O presidente do conselho de administração do BTG Pactual disse estar tranquilo e confiante na governança do BC

O presidente do conselho de administração do BTG Pactual, André Esteves, afirmou que “não é o fim do mundo” se o Banco Central der uma parada técnica no corte de juros na próxima reunião do Copom, “em decisão unânime”. “É até recomendável”, afirmou ao participar de evento promovido pela Previ em São Paulo.

Segundo ele, uma decisão como esta pode gerar uma “chiadeira” no mundo político, mas será boa, gerando até mesmo uma queda na parte média da curva de juros futuro. “Se for nove a zero pela manutenção dos juros, a taxa de médio prazo vai até cair.

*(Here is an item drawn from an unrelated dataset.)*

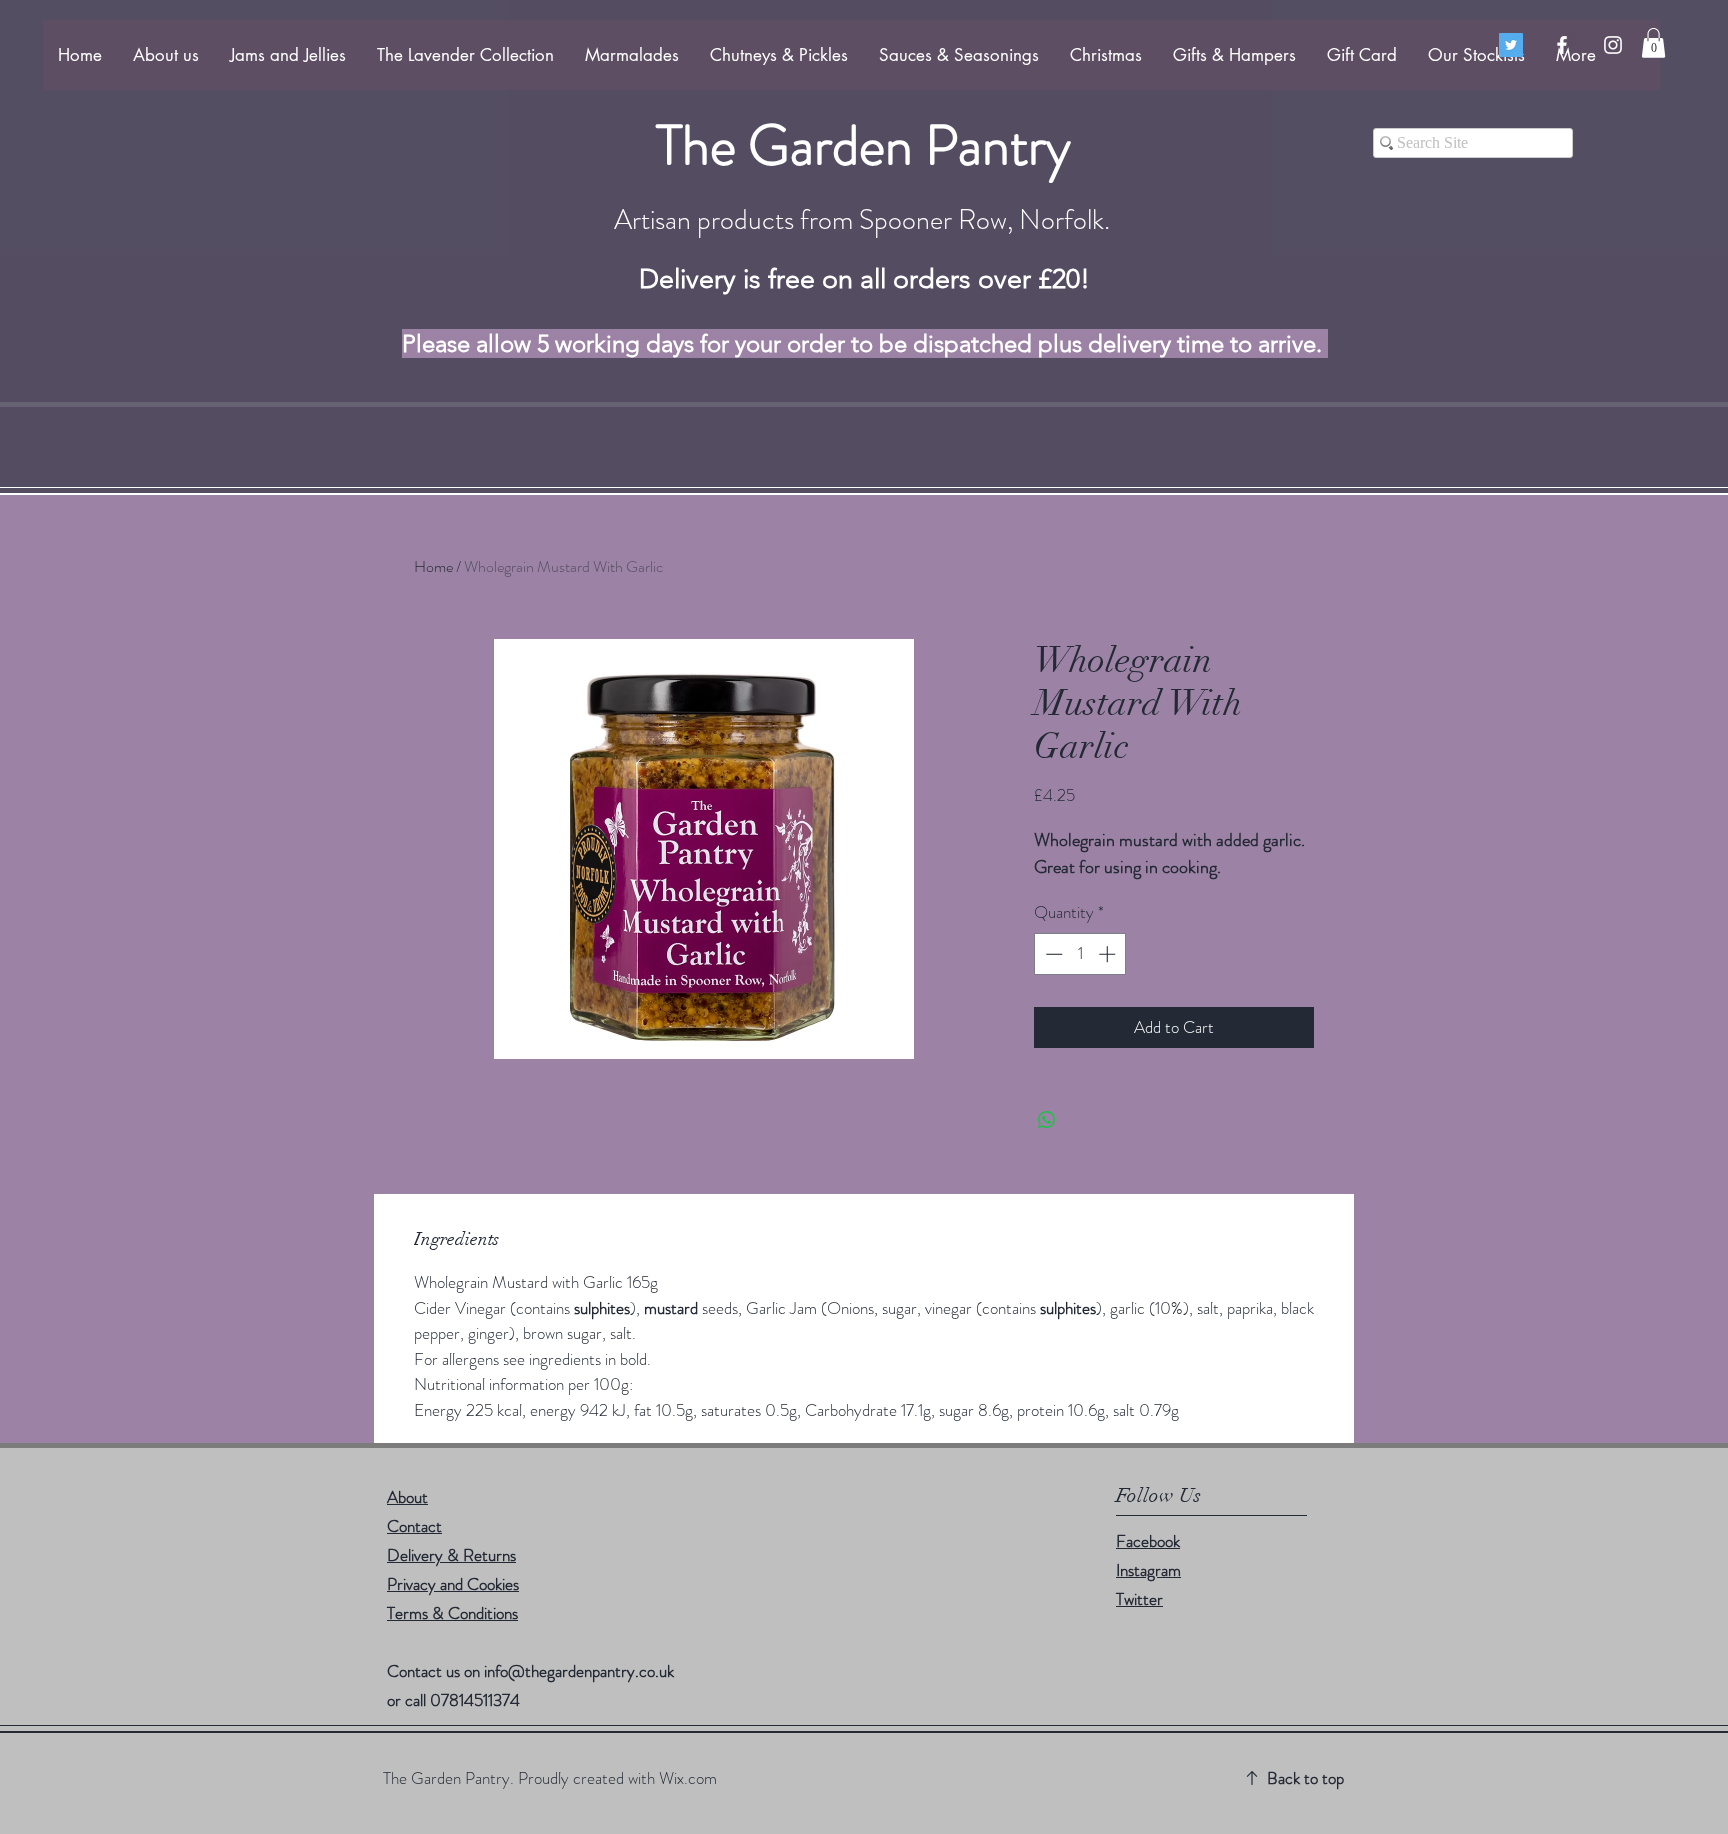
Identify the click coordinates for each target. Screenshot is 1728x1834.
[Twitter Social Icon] (1511, 45)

Se [a Selic] cair de maneira forçada, vai ter o efeito contrário, a taxa média vai subir.”

Ele comenta que, segundo o “livro-texto” de economia, quando existem dúvidas sobre a autoridade monetária, cabe ao gestor responder, reconquistando as expectativas. “A credibilidade a ser ganha com isso será usada a nosso favor lá na frente.”

Decisões do Banco Central

Para ele, é preciso ter serenidade e pensar no médio e longo prazo. Ainda assim, Esteves lembrou que essa será a primeira transição de comando no Banco Central após a independência da autarquia, e que no geral todos os stakeholders (partes afetadas) têm tido um comportamento bom. “Pode ter uma fricção aqui e ali, mas para as gerações que vêm pela frente, é bom que seja uma transição da maneira mais harmoniosa possível”, afirmou.

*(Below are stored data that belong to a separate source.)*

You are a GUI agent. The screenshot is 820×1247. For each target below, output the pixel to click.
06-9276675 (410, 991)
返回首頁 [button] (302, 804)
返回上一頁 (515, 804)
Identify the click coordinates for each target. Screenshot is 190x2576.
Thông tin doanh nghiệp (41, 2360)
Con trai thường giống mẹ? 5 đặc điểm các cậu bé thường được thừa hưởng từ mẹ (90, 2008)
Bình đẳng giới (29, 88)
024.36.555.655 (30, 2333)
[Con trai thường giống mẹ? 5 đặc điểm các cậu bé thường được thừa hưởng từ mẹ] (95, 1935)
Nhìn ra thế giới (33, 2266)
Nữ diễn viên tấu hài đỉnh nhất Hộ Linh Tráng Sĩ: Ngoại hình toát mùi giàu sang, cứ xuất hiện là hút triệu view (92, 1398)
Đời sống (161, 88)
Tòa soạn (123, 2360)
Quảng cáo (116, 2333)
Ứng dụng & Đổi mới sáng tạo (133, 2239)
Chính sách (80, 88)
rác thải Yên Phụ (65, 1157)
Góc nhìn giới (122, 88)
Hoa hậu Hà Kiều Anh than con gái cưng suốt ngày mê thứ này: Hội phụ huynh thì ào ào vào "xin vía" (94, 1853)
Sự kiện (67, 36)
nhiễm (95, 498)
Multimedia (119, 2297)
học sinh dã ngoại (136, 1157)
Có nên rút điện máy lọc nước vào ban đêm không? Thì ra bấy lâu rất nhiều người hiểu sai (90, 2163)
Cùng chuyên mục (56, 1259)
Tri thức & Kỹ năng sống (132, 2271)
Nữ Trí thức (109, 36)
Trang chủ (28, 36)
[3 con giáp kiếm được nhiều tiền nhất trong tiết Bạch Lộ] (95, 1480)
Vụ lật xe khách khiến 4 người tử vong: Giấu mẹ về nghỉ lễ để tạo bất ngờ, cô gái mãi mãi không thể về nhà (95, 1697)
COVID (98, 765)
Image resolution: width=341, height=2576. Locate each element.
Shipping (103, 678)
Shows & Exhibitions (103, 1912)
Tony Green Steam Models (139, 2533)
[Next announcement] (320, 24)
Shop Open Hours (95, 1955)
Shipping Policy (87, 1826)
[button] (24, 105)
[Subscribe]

Assim, Esteves disse ainda estar tranquilo e confiante na governança do BC. “Tomam-se decisões técnicas, nesta diretoria e na futura. A situação vai evoluindo quando a instituições ficam maiores que as pessoas que estão ali.”

Sobre o Federal Reserve, o banqueiro acredita que haverá um corte de juros ainda este ano, em setembro ou um pouco mais para frente. “A direção é esta e isso é bom para o Brasil.”